Cocas - ChIP On Chip Analysis Suite Online Help

Introduction
Requirements
Getting started
Using CoCAS

Guided Wizard
Loading files
Dye swap
Intra-array normalization parameters
Multiple Slide designs
Inter-array normalization parameters
Replicate merge method

CoCAS is a standalone Chromatin immunoprecipitation microarray (ChIP-on-chip) analysis application. It has been designed to be used primarily on Agilent microarrays scanned with an Agilent scanner. CoCAS is free software and builds upon existing packages in Java and R programming languages, notably BioConductor. CoCAS uses Java for user graphical interface, and R for the bulk of the calculations.

2. Requirements

CoCAS requires at least 1 Gb RAM and a 2GHz Intel Pentium 4 or equivalent for comfortable use. We recommend at least 1 Gb of free hard disk space for swapping. CoCAS runs under any 32-bit or 64-bit version of Microsoft Windows. NOTE THAT CoCAS REQUIRES R VERSION 2.5.x/2.6.x TO BE INSTALLED ON YOUR SYSTEM (THERE ARE COMPATIBILITY ISSUES WITH R 2.7.x, WE ARE CURRENTLY WORKING ON THEM) AS WELL AS JAVA 1.5. JAVA 1.6 IS RECOMMENDED.

3. Getting started

CoCAS can be readily started by double clicking on the CoCAS_2.4.jar icon. Alternatively, CoCAS may be run from the command line with specific parameters, for example, in order to assign more memory to CoCAS, one would type java -Xmx2048m -jar [path to CoCAS]/CoCAS_2.4.jar . A welcome screen will prompt you to use the express wizard, which is an easy step by step guide.
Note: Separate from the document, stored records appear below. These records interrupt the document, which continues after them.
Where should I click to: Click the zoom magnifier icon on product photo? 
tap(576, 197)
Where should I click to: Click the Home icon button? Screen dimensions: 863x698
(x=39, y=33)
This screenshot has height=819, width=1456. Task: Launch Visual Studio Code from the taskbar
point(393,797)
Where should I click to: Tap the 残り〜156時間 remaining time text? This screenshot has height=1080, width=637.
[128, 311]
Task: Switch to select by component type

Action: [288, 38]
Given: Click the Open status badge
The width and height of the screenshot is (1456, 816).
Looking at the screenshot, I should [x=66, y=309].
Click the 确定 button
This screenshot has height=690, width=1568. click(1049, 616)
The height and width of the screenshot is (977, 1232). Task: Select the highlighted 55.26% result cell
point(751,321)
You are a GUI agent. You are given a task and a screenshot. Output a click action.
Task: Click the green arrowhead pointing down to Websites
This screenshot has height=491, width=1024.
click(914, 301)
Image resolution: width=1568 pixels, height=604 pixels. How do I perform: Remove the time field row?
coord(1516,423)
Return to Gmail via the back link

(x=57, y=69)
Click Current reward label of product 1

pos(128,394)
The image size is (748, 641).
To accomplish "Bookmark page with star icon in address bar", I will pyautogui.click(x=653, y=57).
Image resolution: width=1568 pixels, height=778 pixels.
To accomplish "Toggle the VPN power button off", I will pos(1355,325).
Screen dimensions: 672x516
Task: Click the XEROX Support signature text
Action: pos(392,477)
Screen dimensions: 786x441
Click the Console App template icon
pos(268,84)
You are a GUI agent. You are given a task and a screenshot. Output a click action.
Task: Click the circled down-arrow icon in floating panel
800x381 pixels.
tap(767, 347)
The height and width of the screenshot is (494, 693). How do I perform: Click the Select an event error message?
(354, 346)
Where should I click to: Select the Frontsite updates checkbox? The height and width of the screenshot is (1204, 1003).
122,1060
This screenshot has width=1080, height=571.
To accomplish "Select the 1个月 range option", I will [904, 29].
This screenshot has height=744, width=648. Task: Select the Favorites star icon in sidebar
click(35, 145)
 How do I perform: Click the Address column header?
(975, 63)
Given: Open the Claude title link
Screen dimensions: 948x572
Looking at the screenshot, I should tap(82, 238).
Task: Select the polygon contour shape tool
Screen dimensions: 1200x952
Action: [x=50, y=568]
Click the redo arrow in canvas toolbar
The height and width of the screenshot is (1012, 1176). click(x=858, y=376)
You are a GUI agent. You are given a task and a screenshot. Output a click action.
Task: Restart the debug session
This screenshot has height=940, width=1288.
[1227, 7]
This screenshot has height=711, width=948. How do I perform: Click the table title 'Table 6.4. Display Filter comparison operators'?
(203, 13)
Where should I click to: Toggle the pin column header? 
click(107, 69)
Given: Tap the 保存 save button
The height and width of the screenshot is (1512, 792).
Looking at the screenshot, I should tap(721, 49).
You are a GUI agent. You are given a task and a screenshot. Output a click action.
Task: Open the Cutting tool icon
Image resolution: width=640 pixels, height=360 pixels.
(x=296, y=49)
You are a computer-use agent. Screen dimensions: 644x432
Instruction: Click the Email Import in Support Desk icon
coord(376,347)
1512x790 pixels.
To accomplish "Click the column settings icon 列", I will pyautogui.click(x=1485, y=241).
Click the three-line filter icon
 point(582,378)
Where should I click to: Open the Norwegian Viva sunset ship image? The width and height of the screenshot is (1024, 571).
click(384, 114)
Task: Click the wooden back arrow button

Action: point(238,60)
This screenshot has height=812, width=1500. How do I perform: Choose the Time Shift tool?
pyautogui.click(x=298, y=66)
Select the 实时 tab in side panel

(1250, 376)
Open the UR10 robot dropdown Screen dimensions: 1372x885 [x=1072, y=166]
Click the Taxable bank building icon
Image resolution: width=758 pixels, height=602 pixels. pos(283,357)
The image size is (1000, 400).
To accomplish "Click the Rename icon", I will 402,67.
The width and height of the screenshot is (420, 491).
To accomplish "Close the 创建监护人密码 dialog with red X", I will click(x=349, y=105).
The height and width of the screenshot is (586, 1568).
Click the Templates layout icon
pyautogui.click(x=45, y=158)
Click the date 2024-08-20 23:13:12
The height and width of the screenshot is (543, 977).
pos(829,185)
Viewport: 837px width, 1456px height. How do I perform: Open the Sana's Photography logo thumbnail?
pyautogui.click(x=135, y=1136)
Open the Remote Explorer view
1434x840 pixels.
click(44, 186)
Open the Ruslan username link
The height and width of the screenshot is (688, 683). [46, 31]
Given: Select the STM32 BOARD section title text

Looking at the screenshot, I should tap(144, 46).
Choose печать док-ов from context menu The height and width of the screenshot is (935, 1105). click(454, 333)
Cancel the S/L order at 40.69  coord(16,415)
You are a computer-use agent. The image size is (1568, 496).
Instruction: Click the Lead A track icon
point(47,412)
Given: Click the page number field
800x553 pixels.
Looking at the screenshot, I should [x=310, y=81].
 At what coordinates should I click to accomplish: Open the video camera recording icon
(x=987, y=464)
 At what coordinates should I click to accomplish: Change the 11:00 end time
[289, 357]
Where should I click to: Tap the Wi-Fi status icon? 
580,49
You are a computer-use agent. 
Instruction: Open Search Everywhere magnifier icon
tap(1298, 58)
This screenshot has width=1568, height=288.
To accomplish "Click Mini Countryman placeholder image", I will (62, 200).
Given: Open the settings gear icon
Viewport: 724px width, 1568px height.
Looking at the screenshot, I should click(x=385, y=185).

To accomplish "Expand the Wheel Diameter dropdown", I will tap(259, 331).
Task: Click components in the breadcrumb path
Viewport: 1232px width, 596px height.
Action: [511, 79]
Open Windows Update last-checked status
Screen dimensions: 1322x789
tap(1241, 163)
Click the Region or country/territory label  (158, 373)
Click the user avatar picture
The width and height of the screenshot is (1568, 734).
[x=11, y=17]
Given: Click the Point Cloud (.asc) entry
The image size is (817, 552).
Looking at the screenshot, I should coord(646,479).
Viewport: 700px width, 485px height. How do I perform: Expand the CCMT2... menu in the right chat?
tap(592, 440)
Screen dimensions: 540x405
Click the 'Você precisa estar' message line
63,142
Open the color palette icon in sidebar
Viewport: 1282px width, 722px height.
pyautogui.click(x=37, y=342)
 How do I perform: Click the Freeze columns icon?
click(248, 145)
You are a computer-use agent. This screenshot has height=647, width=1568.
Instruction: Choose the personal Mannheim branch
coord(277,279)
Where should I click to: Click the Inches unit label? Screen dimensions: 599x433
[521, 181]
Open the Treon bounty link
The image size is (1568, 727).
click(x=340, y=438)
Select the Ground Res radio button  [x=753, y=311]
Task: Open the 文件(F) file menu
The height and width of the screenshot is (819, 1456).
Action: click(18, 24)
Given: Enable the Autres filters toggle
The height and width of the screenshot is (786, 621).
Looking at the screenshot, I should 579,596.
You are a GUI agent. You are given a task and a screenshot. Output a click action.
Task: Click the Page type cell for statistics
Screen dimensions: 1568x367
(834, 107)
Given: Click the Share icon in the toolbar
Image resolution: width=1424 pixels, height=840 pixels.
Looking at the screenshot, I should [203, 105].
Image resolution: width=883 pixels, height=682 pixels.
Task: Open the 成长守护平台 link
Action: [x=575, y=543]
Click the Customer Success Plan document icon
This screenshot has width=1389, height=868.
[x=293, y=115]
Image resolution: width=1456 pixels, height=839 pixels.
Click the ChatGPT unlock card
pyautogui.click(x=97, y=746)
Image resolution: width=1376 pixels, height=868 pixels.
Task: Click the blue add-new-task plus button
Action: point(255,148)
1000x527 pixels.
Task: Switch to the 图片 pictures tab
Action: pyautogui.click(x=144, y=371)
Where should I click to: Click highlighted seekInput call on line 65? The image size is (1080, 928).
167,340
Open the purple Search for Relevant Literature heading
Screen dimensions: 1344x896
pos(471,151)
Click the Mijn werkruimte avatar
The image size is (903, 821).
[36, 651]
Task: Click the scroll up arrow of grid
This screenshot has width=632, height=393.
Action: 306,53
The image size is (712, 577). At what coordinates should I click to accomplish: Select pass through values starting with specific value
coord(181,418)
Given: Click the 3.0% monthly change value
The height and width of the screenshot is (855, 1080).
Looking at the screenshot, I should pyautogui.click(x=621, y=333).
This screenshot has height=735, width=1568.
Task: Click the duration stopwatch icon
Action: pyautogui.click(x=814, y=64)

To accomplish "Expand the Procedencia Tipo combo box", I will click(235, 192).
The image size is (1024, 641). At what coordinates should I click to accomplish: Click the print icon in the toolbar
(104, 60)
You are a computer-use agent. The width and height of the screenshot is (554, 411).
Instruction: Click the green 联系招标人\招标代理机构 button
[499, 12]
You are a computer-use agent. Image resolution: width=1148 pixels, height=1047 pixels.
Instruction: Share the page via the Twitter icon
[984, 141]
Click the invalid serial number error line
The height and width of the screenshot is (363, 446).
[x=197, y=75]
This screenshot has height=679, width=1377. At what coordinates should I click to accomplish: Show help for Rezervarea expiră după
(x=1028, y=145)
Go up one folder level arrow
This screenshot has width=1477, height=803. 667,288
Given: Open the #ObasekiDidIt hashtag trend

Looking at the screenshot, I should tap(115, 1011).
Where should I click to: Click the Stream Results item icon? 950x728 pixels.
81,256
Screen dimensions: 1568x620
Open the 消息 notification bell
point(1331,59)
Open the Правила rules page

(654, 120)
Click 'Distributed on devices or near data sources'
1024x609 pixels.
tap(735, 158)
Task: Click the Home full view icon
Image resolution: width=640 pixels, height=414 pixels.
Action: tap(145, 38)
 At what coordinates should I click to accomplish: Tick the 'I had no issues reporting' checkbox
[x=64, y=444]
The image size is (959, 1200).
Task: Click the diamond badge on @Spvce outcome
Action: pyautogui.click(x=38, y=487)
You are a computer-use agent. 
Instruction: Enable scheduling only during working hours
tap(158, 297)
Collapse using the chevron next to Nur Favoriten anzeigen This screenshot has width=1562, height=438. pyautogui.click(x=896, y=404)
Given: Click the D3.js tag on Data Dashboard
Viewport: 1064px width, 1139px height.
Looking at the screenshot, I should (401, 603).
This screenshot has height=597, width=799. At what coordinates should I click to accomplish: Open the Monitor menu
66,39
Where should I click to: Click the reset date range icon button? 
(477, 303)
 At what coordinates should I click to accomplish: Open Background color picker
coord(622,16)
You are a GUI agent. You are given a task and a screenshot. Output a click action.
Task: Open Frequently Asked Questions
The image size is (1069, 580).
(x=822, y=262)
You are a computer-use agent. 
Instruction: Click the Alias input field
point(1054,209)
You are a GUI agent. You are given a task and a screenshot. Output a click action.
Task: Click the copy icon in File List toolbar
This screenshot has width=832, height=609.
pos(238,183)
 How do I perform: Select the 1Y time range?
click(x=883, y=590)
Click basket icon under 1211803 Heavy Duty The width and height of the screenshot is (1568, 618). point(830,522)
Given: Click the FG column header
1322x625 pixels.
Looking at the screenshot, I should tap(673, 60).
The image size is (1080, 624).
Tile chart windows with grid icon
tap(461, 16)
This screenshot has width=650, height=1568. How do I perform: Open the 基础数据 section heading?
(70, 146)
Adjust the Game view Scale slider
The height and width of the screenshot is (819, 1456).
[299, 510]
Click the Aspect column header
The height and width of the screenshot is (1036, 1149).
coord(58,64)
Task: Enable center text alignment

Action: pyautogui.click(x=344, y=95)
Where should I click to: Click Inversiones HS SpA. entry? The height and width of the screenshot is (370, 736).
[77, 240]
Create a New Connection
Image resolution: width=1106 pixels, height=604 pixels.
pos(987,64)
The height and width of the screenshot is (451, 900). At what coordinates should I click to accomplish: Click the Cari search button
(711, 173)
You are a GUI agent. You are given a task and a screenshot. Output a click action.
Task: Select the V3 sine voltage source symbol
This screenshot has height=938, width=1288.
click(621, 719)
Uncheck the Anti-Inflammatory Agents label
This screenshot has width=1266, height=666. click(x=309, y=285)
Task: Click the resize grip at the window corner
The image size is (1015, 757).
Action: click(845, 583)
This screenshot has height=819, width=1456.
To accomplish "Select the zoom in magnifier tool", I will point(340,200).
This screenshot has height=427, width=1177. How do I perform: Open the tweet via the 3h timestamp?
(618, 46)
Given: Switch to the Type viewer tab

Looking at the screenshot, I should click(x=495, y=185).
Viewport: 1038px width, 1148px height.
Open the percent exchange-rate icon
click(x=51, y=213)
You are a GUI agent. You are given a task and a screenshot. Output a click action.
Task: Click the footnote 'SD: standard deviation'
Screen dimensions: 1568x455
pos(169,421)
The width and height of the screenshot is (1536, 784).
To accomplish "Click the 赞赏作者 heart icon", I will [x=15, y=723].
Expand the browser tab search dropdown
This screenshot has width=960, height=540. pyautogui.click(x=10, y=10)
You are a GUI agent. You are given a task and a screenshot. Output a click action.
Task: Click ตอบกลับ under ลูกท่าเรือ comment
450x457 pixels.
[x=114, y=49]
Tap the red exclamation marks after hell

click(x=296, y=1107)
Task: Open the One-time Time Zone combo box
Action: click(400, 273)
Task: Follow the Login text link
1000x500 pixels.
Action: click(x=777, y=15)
Upon first use, you should click "No" so that you can check that you have all the required libraries. You can do this by clicking on the "Libraries" menu item from the "Update" menu.

CoCAS will then check and download libraries where appropriate. This process can be quite lengthy.

4. Using CoCAS

1. Guided Wizard

CoCAS features a simple wizard that can help you design your analysis. There are eight steps which provide detailed help. The first step is to define an analysis name. Then comes file loading which is explained in the next section.

2. Loading Files

Files can be loaded three ways in CoCAS. One way is to use the step-by-step guided wizard, or from the main window, either by right clicking on the File Panel, or by using the File Menu. In the classic mode, once you have loaded files, the main panel, which was greyed out, becomes accessible. CoCAS allows you to enter all replicas of a same experiment under one slide. For example, if you have two replicas of one experiment, 252040810001 and 252040810002, you will enter them under slide 1 for example

3. Dye Swap

          Dye-swap normally sets Cy3 to the IP channel and Cy5 to the Input channel.

4. Intra-array normalization parameters

          You can here choose from four normalization methods :

Median

Lowess

Variance Stablilization (VSN)

Peng et al.

Median normalization assumes that the red and green intensities are related by a constant factor, i.e. R = kG, and the center of the distribution of log ratios is shifted to zero

log2R/G -> log2R/G – c = log2R/(kG)

where c = log2k is the median.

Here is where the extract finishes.